Feenberg makes a point to define hegemony as he will use the term: "a form of domination so deeply rooted in social life that it seems natural to those it dominates" (657). He also uses many useful examples to elucidate his points, such as:
  • Pinch & Bijker's bicycle example to illustrate constructtivism, 
  • the Factory Bill of 1844 and indeterminism, 
  • the Teletel and Minitel to show the complexity of the relationship between the technical function and meaning/unintended uses of the computer, 
  • Braverman & Nobleman's example of the assembly line/child labor case and production technologies as examples of technological rationality,
  • the environmental movement and social relativity of efficiency, 
  • bursting steamboat boilers to explain the "technical code"/standards that mediate how technology adapts to social change
  • hackers (such as the AIDs patient movement that destabilized and exposed the medical system) as innovative public reactions to subvert the technical practices, procedures, and designs structuring social life
He suggests two reasons for the faith in technological progress: technical necessity and efficiency. But he argues that these are false ideologies and that we can achieve a new type of technological society that can support a broader range of values through democracy. But what does he mean by democratizing technology? The change is not possible without initiative, participation, and resistance to technological hegemony. A broader understanding of technology can cause a shift in social values (rationalization based on responsibility for humanity and technical actions). Feenberg calls this "technological rationalization" because it requires technological advances that can only be made in opposition to the dominant hegemony. It represents an alternative to the doom and gloom of determinism.

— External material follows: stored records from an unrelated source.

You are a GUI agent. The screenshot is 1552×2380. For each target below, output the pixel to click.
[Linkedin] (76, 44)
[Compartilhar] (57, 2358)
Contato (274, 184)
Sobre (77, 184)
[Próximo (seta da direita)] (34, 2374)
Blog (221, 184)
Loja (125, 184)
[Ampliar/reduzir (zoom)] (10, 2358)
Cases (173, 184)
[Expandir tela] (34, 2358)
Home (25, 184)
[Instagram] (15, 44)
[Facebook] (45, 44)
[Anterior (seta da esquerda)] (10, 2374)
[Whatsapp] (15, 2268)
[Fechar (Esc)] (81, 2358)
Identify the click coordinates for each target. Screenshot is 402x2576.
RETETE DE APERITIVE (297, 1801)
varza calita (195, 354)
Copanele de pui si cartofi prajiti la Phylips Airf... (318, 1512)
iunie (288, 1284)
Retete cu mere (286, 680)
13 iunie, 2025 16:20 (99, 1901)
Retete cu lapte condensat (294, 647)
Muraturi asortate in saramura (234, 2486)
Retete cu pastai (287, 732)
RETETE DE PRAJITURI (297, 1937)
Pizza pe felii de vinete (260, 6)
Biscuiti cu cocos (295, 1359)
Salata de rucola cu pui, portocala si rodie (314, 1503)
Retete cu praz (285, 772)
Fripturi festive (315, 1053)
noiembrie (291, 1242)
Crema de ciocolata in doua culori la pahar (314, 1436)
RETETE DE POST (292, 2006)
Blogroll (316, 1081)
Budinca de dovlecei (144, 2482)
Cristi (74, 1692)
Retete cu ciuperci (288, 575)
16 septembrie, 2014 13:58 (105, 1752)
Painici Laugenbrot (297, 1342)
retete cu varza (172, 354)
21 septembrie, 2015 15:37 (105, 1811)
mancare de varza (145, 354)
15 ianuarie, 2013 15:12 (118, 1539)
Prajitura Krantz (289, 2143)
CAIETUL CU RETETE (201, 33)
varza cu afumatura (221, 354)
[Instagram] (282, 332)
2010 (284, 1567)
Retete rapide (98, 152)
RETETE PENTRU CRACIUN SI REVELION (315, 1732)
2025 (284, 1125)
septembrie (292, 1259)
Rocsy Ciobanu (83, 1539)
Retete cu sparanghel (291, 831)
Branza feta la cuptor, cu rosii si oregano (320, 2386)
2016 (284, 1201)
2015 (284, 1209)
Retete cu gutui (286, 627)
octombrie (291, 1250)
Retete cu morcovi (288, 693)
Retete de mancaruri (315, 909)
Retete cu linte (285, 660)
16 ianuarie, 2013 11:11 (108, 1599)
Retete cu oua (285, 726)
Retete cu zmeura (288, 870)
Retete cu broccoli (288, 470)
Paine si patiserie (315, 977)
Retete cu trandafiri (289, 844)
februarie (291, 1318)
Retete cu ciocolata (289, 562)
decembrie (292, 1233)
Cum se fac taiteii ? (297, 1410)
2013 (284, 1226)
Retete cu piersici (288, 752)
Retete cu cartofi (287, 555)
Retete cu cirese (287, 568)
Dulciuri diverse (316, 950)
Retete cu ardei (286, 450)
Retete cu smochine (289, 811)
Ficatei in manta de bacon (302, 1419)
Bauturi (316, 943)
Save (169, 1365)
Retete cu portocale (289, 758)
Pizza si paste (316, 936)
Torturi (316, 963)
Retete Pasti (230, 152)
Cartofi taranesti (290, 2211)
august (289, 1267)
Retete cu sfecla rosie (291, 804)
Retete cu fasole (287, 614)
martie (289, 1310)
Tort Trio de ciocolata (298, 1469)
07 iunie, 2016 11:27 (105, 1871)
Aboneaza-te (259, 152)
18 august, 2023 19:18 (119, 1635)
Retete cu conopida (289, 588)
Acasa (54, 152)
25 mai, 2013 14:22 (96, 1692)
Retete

I found many useful passages for my paper/research on mobile devices. Some notes:

"A fuller picture is conveyed ... by studying the social role of the technical object and the lifestyles it makes possible.... It makes technology's contextual causes and consequences visible rather than obscuring them behind an impoverished functionalism" (656)

"differences in the way social groups interpret and use technical objects are not merely extrinsic but make a difference in the nature of the objects themselves. What the object is for the groups that ultimately decide its fate determines what it becomes as it is redesigned and improved over time. If this is true, then we can only understand technological development by studying the sociopolitical situation of various groups involved with it" (657)

I look forward to reading his books.